Warm and hearty Chicken dumpling soup, with gluten free dumplings, chunks of chicken, and flavorful broth.


  • 2 TBS Onion oil (can sub with avocado or olive oil)
  • 1/2 Yellow onion (Diced)
  • 3 Cloves Garlic (Minced)
  • 2 Carrots (Chopped)
  • 2 Stalks Celery (Chopped)
  • 1 1/2 Cups Cooked chicken (Cubed)
  • 8 Cups Chicken Stock
  • 1 tsp Fresh parsley (Finely minced)
  • 1 tsp Thyme- dry (If using fresh use 2 tsp)
  • 1 tsp Ground Coriander
  • 1 1/2 tsp Salt
  • 1 tsp Pepper


  • 1 Cup Bob's Red Mill 1 to 1 gluten free flour blend
  • 1 Egg
  • 1 TBS Butter (softened)
  • 4 TBS Chicken stock or water
  • 1/2 tsp Salt
  • 1/2 tsp Pepper


  1. Pour the onion oil into a dutch oven and heat over medium heat. When the pan and oil are hot add in the onions and cook until softened. Then add the garlic and cook for a minute, stirring occasionally so the garlic wont burn.
  2. Now add in the Carrots, Celery, Chicken,  and spices. Stir it around a bit and then add in the chicken stock. Let this come to a simmer.
  3. Meanwhile make the dumpling batter/dough by combining all the ingredients in a bowl and vigorously stirring until it has fully come together. 
  4. Once the soup comes to a simmer  take a spoonful of batter and drop it into the pot. It should sink. Repeat this until all the batter is used, then place a lid on the dutch oven, turn the heat down to medium-low and let cook for at least 5 minutes. The soup should be done when the dumplings are floating.
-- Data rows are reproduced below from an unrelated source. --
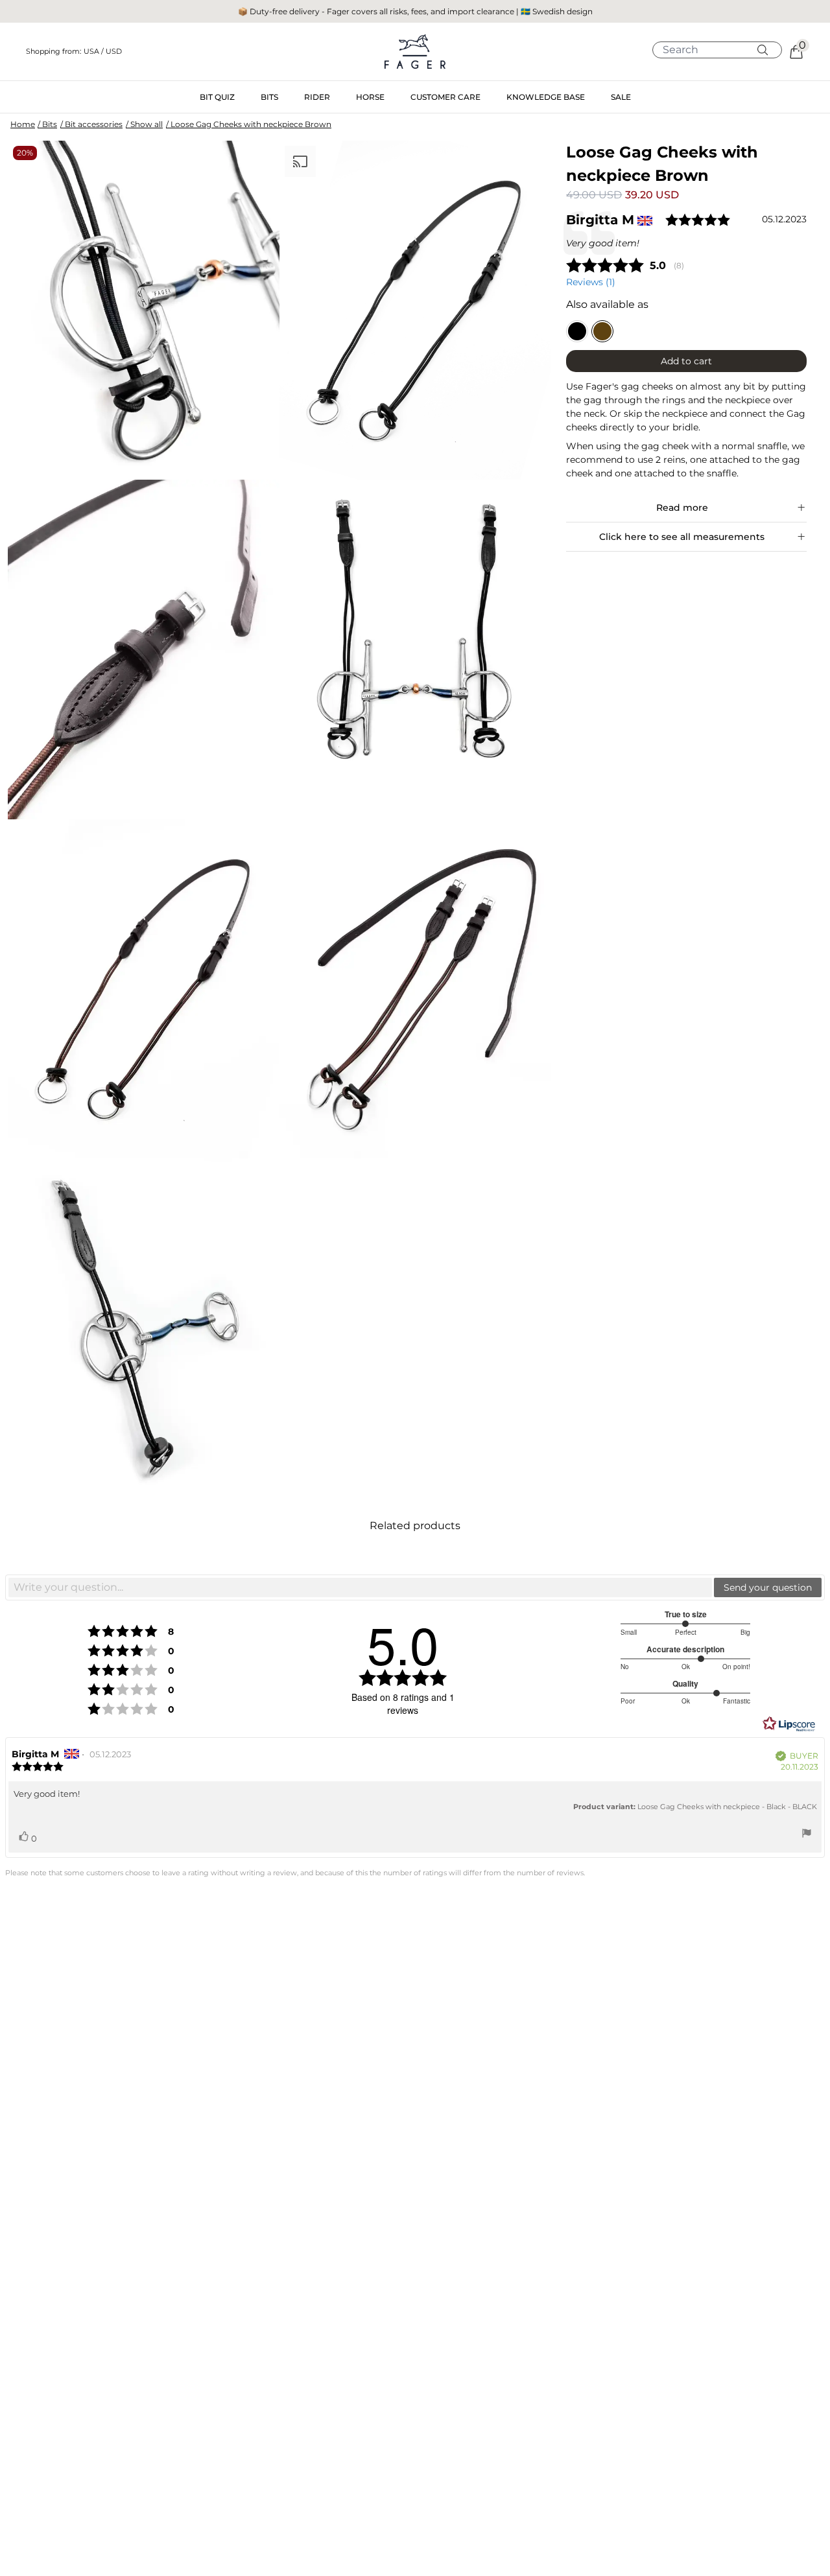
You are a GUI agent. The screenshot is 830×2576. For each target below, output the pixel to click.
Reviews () (590, 282)
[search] (722, 50)
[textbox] (360, 1587)
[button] (151, 51)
In this recipe use leftover chicken from when I make my Roasted Chicken, but if you don't have any you can pan fry a chicken breast or two and then cut into cubes for this recipe.

I also love using my Onion oil recipe, if you haven't tried it you should, you'll never use regular oil again.

I highly recommend using a cast iron dutch oven for this recipe, it holds heat extremely well and helps develop flavor when you're cooking. I love using an enameled dutch oven from Lodge.